41% of museums don't know how dogs actually walk - mad44
http://www.collisiondetection.net/mt/archives/2009/02/41_of_museums_d.php
======
dmv
Dog gait is fascinating. My dog "single tracks" -- his front and rear prints
converge. As he walks faster in snow (so I can see it), the prints converge
from : : to . .

You can kind of see the principle in a photo on his (very old) page:
<http://corvis.catell.us/>

When he runs free, it is a straight line of four prints and then a body
length: . . . . . . . .

I'm surprised I can't easily find pictures of this. German Shepherds do this,
as do many other dogs.
<http://www.dpca.org/JEC/illustrated_standard/Gait/gait.htm>

In snow, it is obvious why this is advantageous.
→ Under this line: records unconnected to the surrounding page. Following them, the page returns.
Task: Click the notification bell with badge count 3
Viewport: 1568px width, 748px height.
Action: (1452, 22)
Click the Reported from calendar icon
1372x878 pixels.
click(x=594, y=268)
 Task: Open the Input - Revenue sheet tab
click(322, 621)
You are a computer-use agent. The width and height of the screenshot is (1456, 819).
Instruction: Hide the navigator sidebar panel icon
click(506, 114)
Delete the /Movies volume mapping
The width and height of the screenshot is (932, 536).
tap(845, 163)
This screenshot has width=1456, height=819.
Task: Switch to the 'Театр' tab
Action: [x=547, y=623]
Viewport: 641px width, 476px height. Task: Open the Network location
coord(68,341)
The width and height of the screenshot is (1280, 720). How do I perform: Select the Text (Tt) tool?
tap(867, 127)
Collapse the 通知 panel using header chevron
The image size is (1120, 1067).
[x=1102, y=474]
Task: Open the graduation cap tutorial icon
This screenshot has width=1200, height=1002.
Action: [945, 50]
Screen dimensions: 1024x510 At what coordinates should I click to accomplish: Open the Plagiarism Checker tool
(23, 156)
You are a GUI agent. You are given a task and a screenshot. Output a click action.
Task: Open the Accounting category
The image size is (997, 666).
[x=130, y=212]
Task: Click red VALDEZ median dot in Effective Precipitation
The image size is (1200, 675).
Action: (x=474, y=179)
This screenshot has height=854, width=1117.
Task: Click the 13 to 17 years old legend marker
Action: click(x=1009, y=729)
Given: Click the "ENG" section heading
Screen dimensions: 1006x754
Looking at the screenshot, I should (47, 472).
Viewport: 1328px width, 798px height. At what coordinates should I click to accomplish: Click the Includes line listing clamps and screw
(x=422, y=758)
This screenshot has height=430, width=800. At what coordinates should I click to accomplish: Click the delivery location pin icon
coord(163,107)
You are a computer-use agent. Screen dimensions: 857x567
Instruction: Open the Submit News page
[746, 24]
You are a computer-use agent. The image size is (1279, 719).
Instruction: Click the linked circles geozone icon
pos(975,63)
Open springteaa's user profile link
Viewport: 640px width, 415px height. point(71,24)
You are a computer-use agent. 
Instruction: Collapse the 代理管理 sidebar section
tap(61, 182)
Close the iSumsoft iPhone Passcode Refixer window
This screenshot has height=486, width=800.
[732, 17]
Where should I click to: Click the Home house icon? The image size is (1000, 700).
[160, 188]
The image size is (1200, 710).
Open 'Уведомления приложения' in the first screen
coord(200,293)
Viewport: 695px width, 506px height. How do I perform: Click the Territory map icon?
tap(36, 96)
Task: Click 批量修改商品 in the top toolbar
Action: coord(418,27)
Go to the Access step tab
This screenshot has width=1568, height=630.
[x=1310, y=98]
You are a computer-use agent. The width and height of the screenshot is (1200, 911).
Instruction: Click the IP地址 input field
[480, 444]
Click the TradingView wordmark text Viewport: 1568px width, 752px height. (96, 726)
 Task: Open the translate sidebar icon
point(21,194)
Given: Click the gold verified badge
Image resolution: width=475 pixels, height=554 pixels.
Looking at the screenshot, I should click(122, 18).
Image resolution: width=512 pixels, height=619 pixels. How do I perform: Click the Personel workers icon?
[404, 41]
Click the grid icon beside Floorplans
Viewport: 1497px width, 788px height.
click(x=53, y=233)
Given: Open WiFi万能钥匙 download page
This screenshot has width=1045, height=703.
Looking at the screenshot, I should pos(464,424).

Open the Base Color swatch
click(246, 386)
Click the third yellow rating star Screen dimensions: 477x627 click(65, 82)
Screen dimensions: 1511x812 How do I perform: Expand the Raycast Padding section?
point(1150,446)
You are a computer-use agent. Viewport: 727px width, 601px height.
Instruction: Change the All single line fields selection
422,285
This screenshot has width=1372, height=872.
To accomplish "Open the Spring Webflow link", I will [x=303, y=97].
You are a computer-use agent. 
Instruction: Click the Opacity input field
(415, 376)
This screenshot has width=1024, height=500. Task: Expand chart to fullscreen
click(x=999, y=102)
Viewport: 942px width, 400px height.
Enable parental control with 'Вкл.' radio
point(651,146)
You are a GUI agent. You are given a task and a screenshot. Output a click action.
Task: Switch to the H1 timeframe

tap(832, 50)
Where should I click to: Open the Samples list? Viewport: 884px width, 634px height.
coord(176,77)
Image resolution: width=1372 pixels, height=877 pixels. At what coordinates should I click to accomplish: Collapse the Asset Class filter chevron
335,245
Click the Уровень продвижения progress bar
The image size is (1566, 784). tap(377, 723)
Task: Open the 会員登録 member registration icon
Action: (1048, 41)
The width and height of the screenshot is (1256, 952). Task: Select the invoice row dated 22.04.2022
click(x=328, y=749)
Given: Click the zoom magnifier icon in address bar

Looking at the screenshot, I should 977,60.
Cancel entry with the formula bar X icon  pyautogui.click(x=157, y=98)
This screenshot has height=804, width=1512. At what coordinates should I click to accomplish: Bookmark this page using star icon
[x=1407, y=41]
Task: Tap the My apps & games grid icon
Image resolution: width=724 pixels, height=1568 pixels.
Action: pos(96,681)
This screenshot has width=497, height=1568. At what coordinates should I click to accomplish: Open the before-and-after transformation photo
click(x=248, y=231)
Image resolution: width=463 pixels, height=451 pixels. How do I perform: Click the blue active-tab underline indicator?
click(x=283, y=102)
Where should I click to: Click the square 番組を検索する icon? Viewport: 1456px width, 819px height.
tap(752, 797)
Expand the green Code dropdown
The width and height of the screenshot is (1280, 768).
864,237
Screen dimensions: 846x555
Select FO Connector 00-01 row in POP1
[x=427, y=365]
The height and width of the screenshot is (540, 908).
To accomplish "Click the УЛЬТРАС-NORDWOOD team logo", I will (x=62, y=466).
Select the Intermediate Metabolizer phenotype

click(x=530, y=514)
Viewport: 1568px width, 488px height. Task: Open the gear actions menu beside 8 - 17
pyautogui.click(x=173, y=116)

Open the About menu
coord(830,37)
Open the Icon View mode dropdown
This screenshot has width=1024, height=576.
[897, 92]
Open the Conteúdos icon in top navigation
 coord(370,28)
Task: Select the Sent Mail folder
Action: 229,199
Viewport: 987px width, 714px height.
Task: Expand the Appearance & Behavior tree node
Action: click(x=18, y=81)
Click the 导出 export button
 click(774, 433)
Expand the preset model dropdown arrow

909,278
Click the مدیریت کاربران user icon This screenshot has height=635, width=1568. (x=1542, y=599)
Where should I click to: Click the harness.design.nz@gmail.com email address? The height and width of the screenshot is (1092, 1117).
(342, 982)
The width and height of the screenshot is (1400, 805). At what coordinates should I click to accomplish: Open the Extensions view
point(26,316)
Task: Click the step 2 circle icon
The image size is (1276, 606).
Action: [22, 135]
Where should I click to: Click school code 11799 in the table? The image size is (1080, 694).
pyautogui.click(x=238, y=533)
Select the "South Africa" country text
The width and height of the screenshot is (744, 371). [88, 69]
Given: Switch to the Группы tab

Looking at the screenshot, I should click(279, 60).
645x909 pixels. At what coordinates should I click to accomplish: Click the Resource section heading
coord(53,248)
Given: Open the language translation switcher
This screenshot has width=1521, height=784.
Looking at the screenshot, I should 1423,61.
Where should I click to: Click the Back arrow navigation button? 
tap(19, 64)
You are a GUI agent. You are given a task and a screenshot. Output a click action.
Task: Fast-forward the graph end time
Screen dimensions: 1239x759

And yet I've never seen a
museum use this print pattern in their "follow the stickers to a display"
tricks.

------
RiderOfGiraffes
> _... a dog ... step with their left hind leg, followed by their left
> foreleg, then the right hind leg and the right foreleg._

So let's see, that means it goes: left-rear, left-front, right-rear, right-
front, left-rear, left-front, right-rear, right-front, ...

> _that dog in the Finland museum is shoving its right front paw forward,
> followed by its back left paw._

Yes - according to the sequence he just listed, this is correct, it's just at
a different part of the cycle.

The blogger appears not to know how to check his facts.